I have ventured to insert [Foundation] because I think that there is a punning allusion to "Adamas." Cp. Naasene Document: "The 'rock' means Adamas. This is the corner-stone ... which I insert in the foundation of Zion. By this he means allegorically the plasm of man. For Adamas, who is inserted in the inner Man, and the foundations of Zion are ... the wall and palisade (sc. Horos) in which is the inner Man."

(41) The prayer seems to be for the transmutation of the members of the order by mystical marriages with their archetypal "selves," that the mysteries of the Crucifixion, Resurrection, Ascension, and of the Descent of the Paraclete may be realised after a certain manner.

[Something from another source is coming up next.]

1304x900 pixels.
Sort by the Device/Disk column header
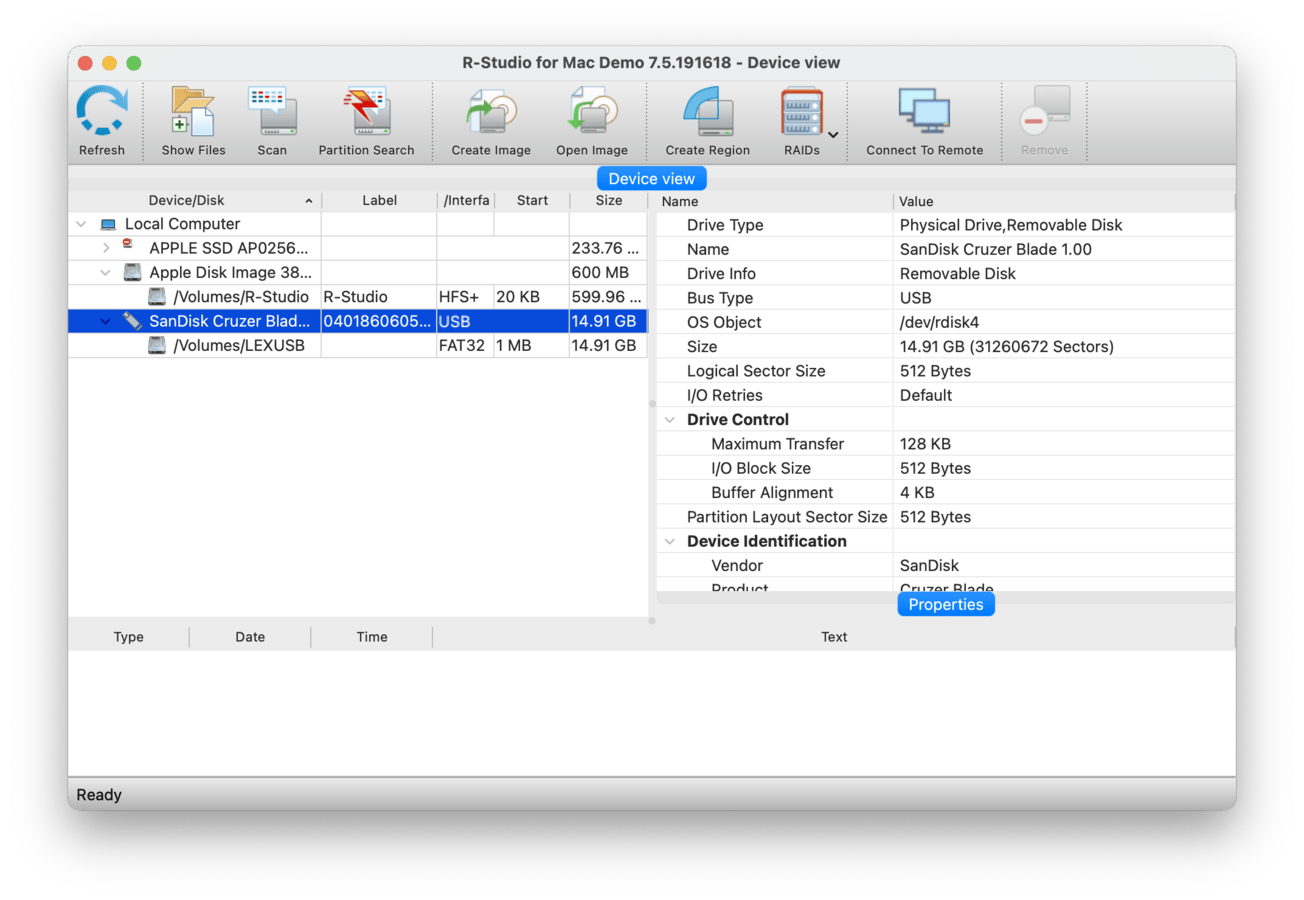tap(187, 201)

(42) Compare this passage with what has already been said concerning an attempt to form an Ideal Order. "A place of Metanoia" implies here a radical change of the whole being rather than "repentance" as ordinarily understood. The "topos" of Autogênes, the Self-begotten, was the first station of the journey of the Light-Spark without the Plêrôma, and is the last station of the return within.

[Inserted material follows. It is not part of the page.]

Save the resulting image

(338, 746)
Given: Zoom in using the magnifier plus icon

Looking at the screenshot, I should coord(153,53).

The extant "Gospel of Mary" (Codex Akhmim), which was "reviewed" by Irenaeus, and was therefore composed before 180 A.D., states that from the Light of the Christ and the Incorruptible proceed forth four great Lights to surround Autogênes. Their names are Harmozel, Ôroiaêl, Daveithi, and Èlêlêth. Irenaeus says, "Charis [Grace] was conjoined with the great and first Luminary, and this they will have to be the Saviour and call him Harmogen"—the Harmes-begotten. The name "Harmes" appears in the present MS., and is evidently a name for Barbêlô. These things are important for the date of the Greek original. The allusions to Pistis-Sophia are probably interpolated; there seems to be no room for her adventures in the scheme of the text. But what are we to make of the mysterious "Baptism in the name of Barpharanges"? Does "Barpharanges" (the meaning of which no one seems to know) simply = Harmogenes = the begotten from Barbêlô, "the Virginal Spirit," the Image seen in the "pure water of Light"? If so, then we have in all probability an allusion to the Gnôstic Baptism with the Holy Spirit or Light. "Harmogenes" will be the Child of the Mystical Marriage with the Virginal Spirit by which the "Spiritual" recover their true manhood, a "blessed æon of æons": that is to say, that the Epopt himself is mystically "Autogênes," the "Self-begotten," having been reborn a god in God.

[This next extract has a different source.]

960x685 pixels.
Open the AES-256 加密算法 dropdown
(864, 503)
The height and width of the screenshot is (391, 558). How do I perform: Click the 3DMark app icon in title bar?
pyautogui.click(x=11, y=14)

The rest of the text is missing.

43. This Hymn to the Light seems to stand in some close connection with the text we have been discussing. If what has been suggested concerning the contents of the Greek original should prove correct, both the nature and position of the Hymn become plain. It consists of various acts of the will not altogether unlike some of those prescribed in certain Catholic manuals for those in the Unitive way. It is the form of Prayer given by the "Director" or "Master" to his disciple, to be used together with the MS. as part of his preparation for, what I believe to be, the "Baptism of Light." A large part of the Hymn seems to be missing owing to the state of the MS., and the order is uncertain.